## [EXTRACT PROVIDED]

This is why we applaud the 11 law-enforcement agencies, encompassing six CSRA counties, for coming together with the FBI to form the area's first "metal task force."

Yes, crooks are often as quick as investors in figuring out where the metals market is going, especially when it's shooting up in price as gold and copper have been doing in recent months.

Gold is not easy for thieves to get their hands on, but copper is. The latter is widely used for air conditioning and other practical purposes. It can be found in nearly every church, school, bank, business and home. Thieves have been taking advantage of this easy access to steal copper by the truckloads, which they then sell to scrap metal or recycling firms.

Richmond County authorities have been working to fashion tougher laws against such thefts -- steel is another metal crooks traffic in -- and to secure the cooperation of businesses that buy the metals. Persons coming in with extra-large quantities of the product are urged to report it to police.

Despite the stepped-up enforcement patrols and procedures, Richmond County's metal thefts are still growing. The worst part is not the copper that's taken -- thieves are lucky to get $100 for it.

## [DATA BLOCK]
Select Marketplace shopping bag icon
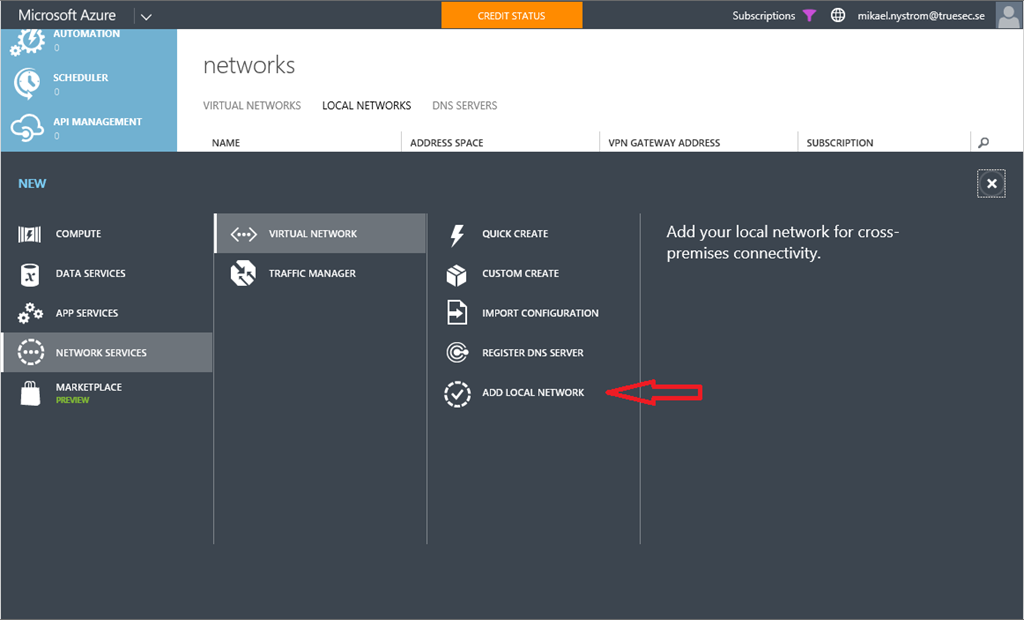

## [DIRECTIVES]
1) Can you quote the metal theft editorial word for word, starting with "Gold is not" and going on through "or recycling firms."?
2) Could you extend the editorial on metal theft from where it ends?

## [RESPONSES]
1)
Gold is not easy for thieves to get their hands on, but copper is. The latter is widely used for air conditioning and other practical purposes. It can be found in nearly every church, school, bank, business and home. Thieves have been taking advantage of this easy access to steal copper by the truckloads, which they then sell to scrap metal or recycling firms.

2)
It's the damage they do in stealing the copper. It can run to thousands or even tens of thousands of dollars. Just ask employees at McClure Investments on Georgia Road. Intruders last week hacked down a section of the firm's wall to get to the copper piping. It won't be cheap to fix.

The area's new metal task force ensures that the thefts will not be seen as simply a local problem, but as a regional problem that can best be combatted by improved communication and cooperation across jurisdictional lines. One of the first steps will be to create a database so the agencies can more easily share information.

Two goals should be accomplished with the help of the other agencies, says Richmond County Sheriff's Lt. Tony Walden. First is to have the recycling centers, most of which are in Richmond County, provide a better description of the metal which is often crushed for scrap before investigators can examine it. Second is to build stronger cases against suspected metal thieves.

Even more effective than having a region-wide task force battling metal crimes would be a strong economic recovery. As a rule, the price of commodities such as gold, copper and steel go up as the value of equities, such as stocks, go down. When the economy gets stronger, that trend should reverse itself.

Between the economy and the task force, the thefts should be more trouble than they're worth.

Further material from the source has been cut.